The psychological impact of cancer is one of the most significant and most underserved aspects of oncological care. Research consistently shows that between 30 and 40% of cancer patients experience clinically significant depression or anxiety — rates far higher than the general population — and that psychological distress significantly affects quality of life, treatment adherence, and in some research, treatment outcomes.
Yet despite these statistics, most people affected by cancer receive little or no psychological support. They are told to stay positive. They are praised for being strong. They are expected to focus on the physical — the treatment, the prognosis, the medical team — while the emotional reality of their experience goes largely unaddressed. And when treatment ends, the expectation that they should simply return to normal — often without the support structure that treatment provided — can produce a specific and disorienting form of psychological distress that survivors describe as harder than treatment itself.

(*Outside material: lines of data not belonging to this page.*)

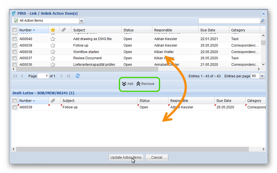The width and height of the screenshot is (277, 173).
Task: Sort the upper grid by the Number column
Action: coord(26,30)
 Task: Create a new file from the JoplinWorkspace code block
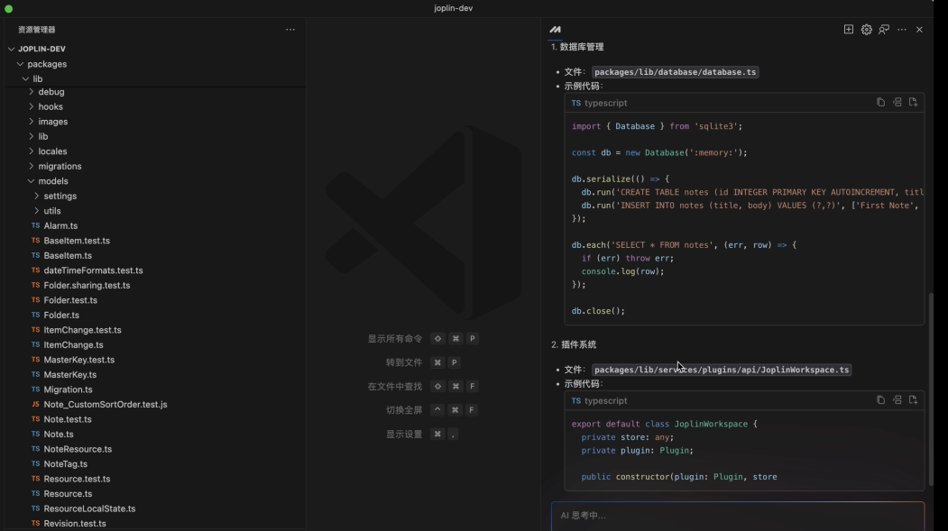pyautogui.click(x=913, y=400)
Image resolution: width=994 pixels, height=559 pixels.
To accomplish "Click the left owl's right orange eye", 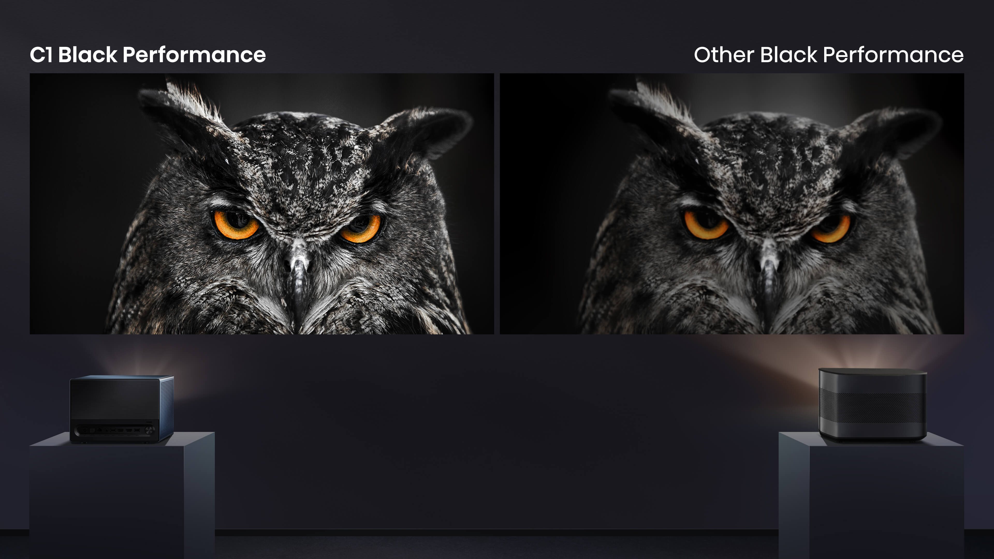I will point(360,229).
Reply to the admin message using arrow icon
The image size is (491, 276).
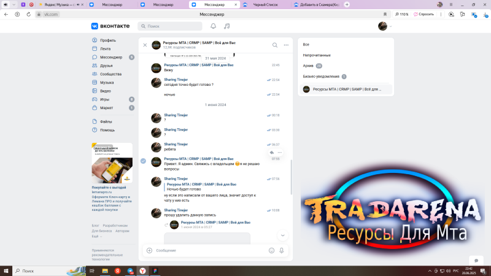(271, 152)
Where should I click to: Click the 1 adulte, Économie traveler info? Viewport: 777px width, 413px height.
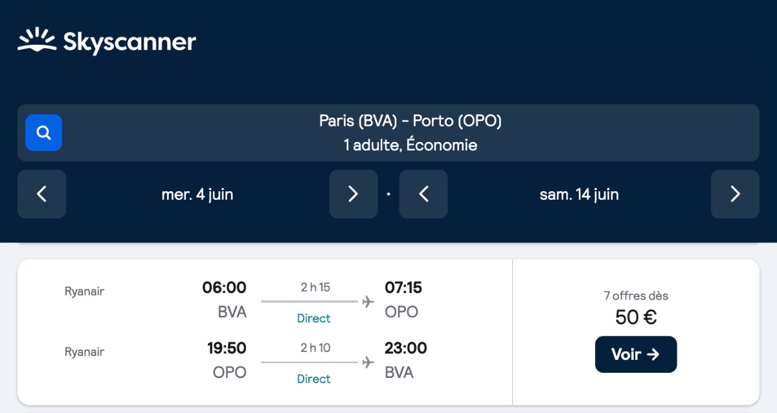pos(410,145)
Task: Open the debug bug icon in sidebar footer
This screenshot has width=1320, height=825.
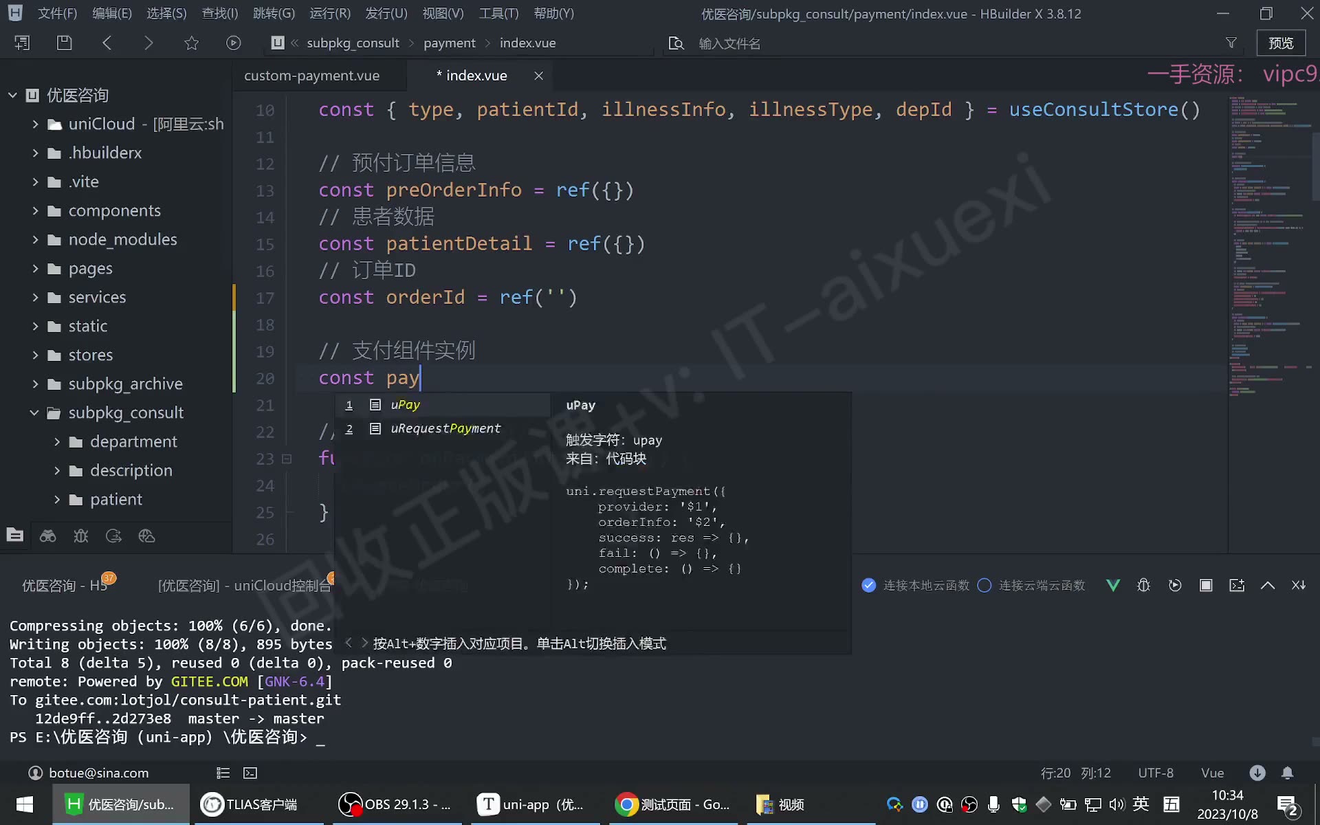Action: tap(81, 536)
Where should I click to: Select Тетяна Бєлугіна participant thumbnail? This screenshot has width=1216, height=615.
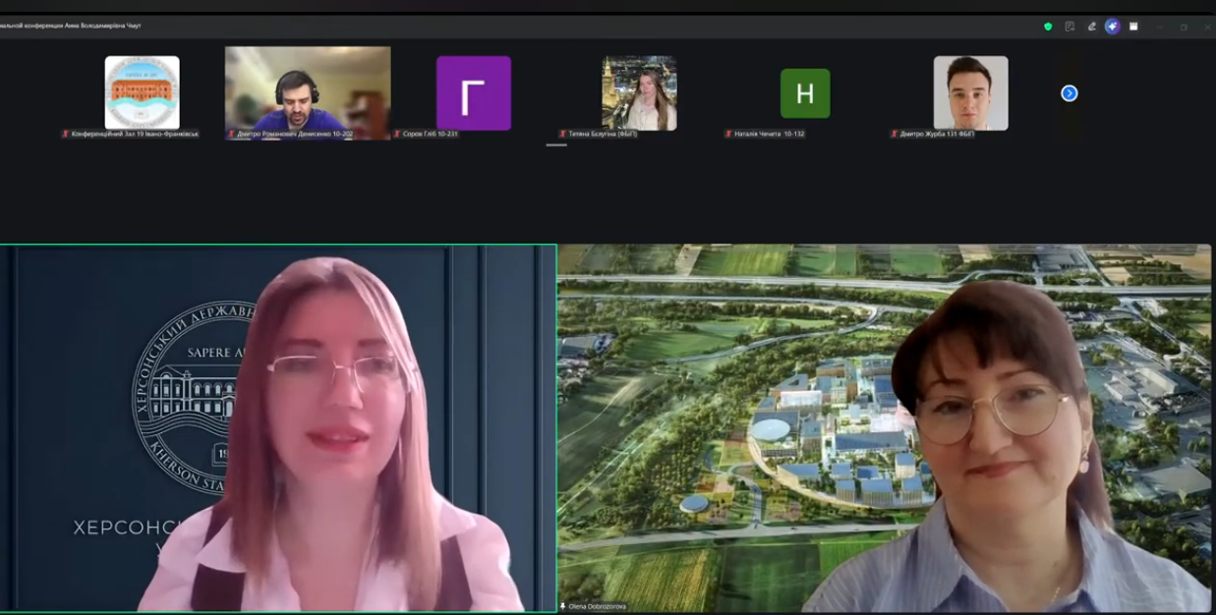[639, 92]
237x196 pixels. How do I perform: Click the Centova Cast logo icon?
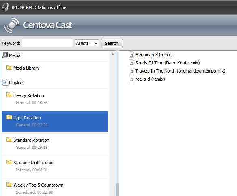click(x=12, y=25)
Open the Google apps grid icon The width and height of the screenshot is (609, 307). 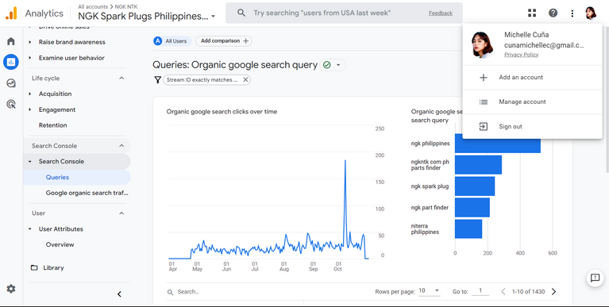coord(532,13)
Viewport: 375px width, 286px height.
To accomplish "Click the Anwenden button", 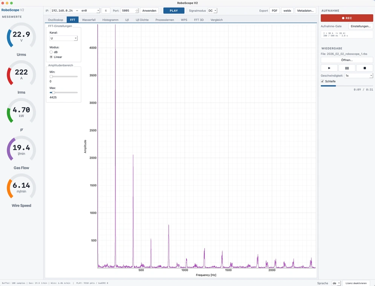I will pos(149,11).
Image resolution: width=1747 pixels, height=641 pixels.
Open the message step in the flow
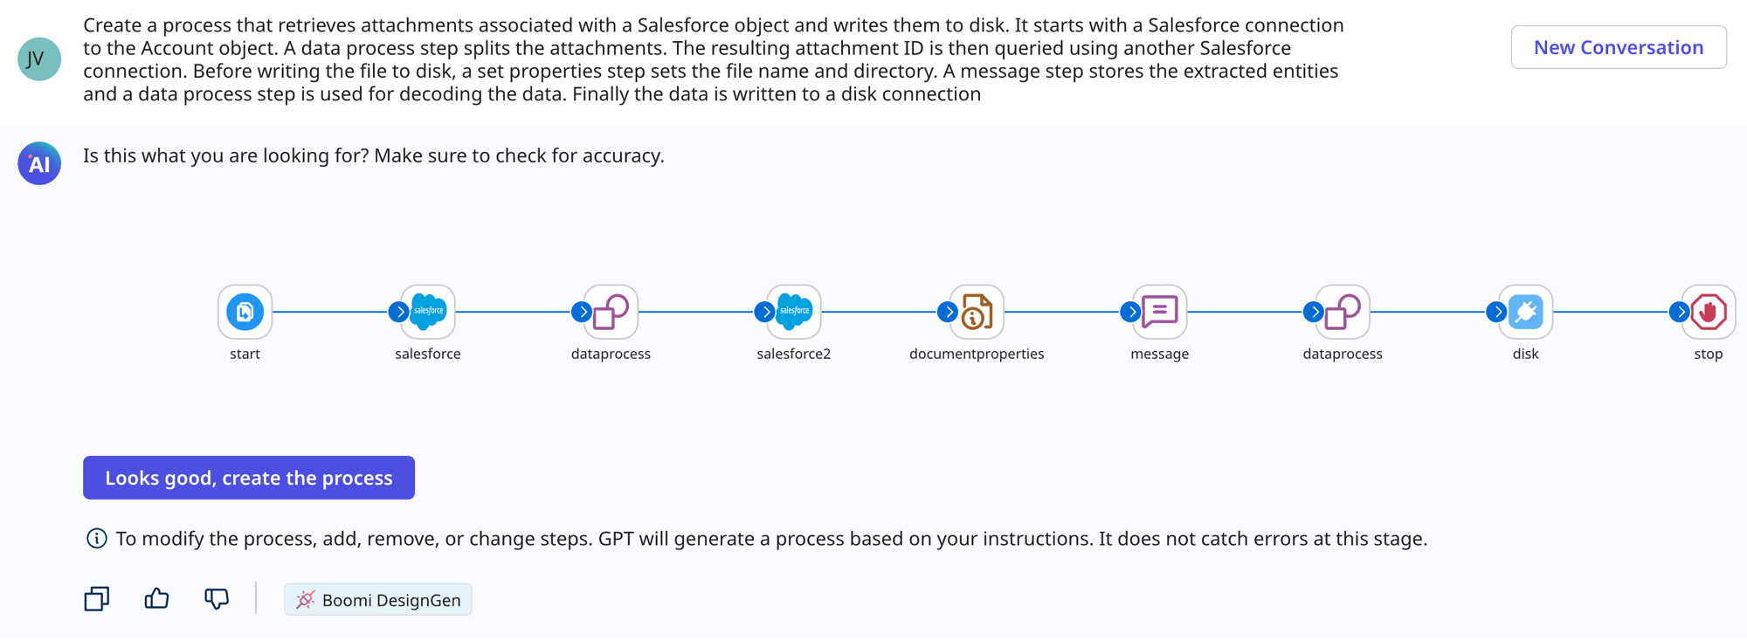1159,311
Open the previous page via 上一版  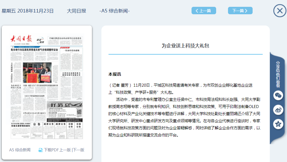coord(65,150)
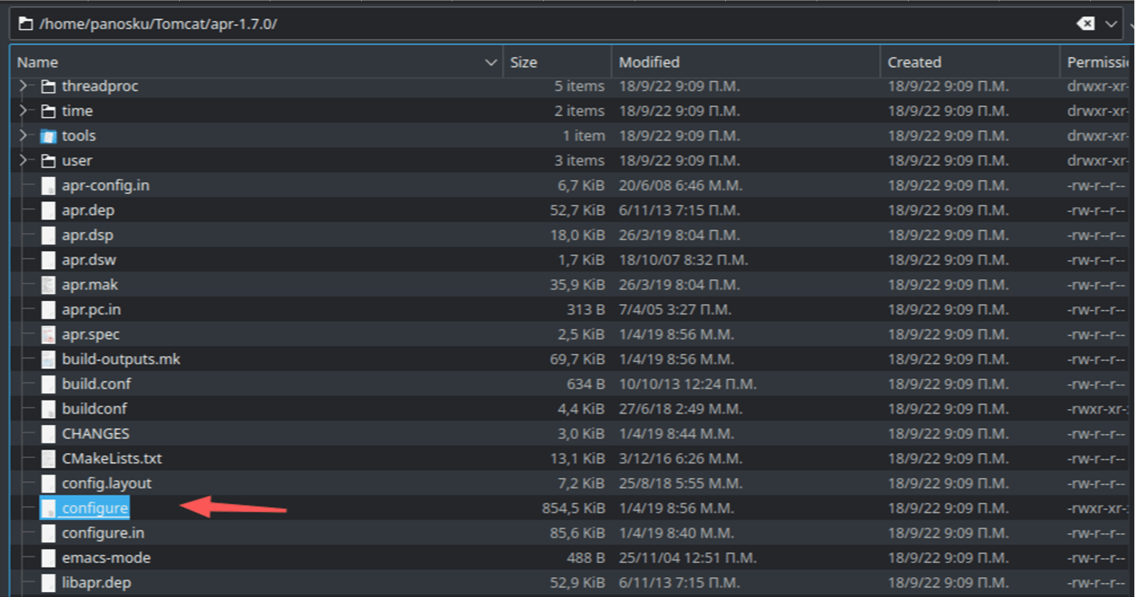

The psychological experience of cancer is not one thing. It is different for the person with the diagnosis, the partner watching someone they love suffer, the adult child managing a parent's illness, the survivor rebuilding an identity after treatment, and the person in the acute rawness of bereavement after a cancer loss. Each of these experiences has specific psychological dimensions — and each benefits from the specific kind of therapeutic support that understands cancer's psychological landscape from the inside.
“You are allowed to fall apart. You are allowed to be frightened. You are allowed to grieve the life you had before the diagnosis. Therapy is where all of this is genuinely welcome.”